**WHAT YOU HAVE TO DO:**
Answer these questions about the thread on the hierarchical logistic model prior:
1. Which file was being reviewed when the normalization on the dependent variable was noticed?
2. What is the minimum value of the scale parameter in the brms default prior for group-level standard deviations?
3. According to the reply, what does a MAD of 0 for $y$ mean?

**PASSAGE:**
_____
Open storopoli opened 2 years ago

storopoli commented 2 years ago
jfhawkin commented 1 year ago

When trying to improve a Turing hierarchical intercept logistic model by reviewing turing_model.jl, I noticed that function _model(μ_X, σ_X, prior, intercept_ranef, idx, ::Type{Bernoulli}) includes a normalization on the dependent variable, which here is 0/1. It gives me an error because mad(y) in my case is 0, which messes with the hyperparameter $\tau$ for SD. I thought I'd bring it to the developers' attention.

mad_y=mad(y; normalize=true) (ln 266)

storopoli commented 1 year ago

Thanks for pointing this out!

For brms, the default prior for group-level parameters standard deviation is:

"restricted to be non-negative and, by default, have a half student-t prior with 3 degrees of freedom and a scale parameter that depends on the standard deviation of the response after applying the link function. Minimally, the scale parameter is 2.5"

where as for rstanarm it is much more complicated with LKJs and product of simplexes.

I don't think we have a problem with how the prior currently is defined (based on MAD). This is the formula for MAD:

$$\operatorname{MAD} = \operatorname{median} (|X_{i}-{\tilde {X}}|)$$

Now if your $y$ has MAD 0, then it has no variability.
_____
**DATASET CONTENT:**
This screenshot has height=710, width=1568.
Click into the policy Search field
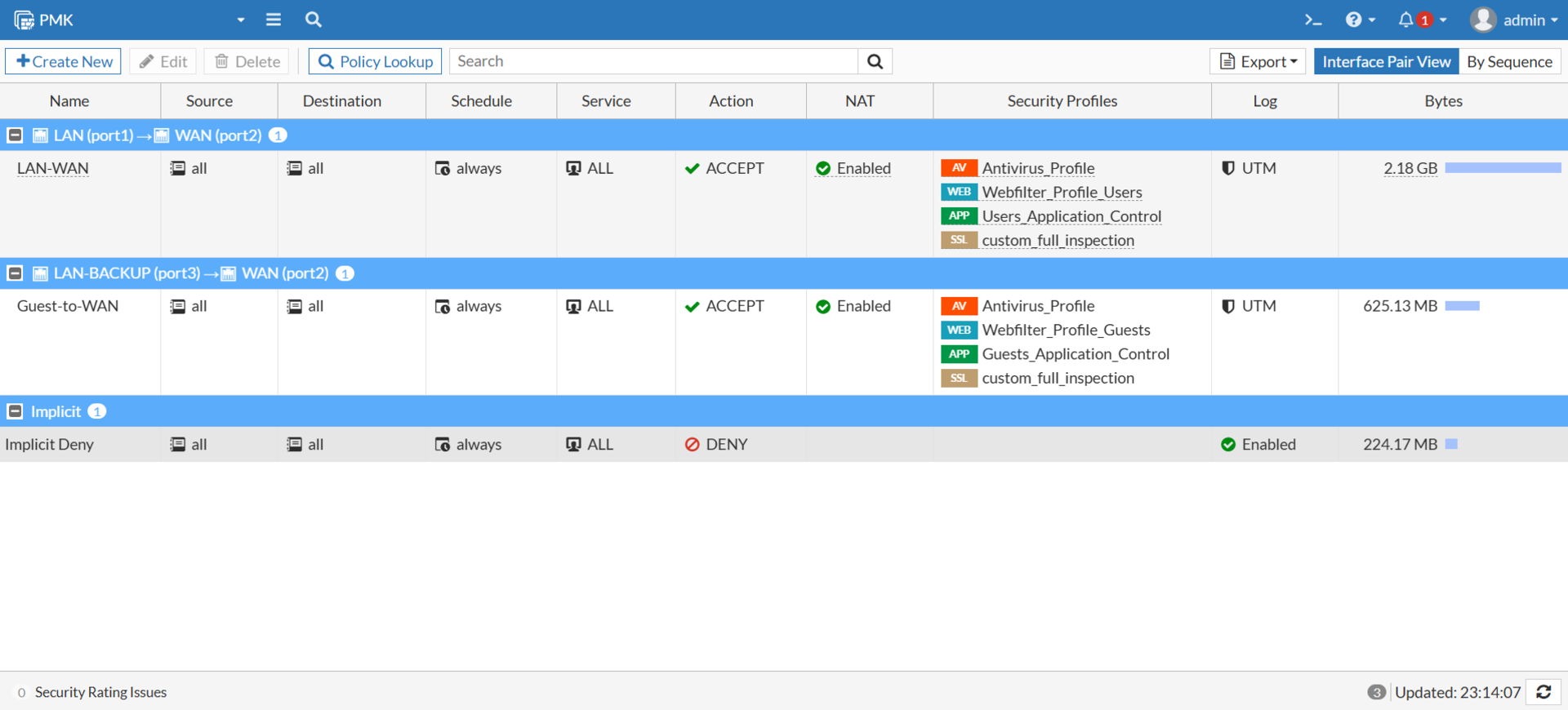(653, 61)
_____
**SOLUTION TO THIS EXERCISE:**
1. turing_model.jl
2. 2.5
3. It has no variability.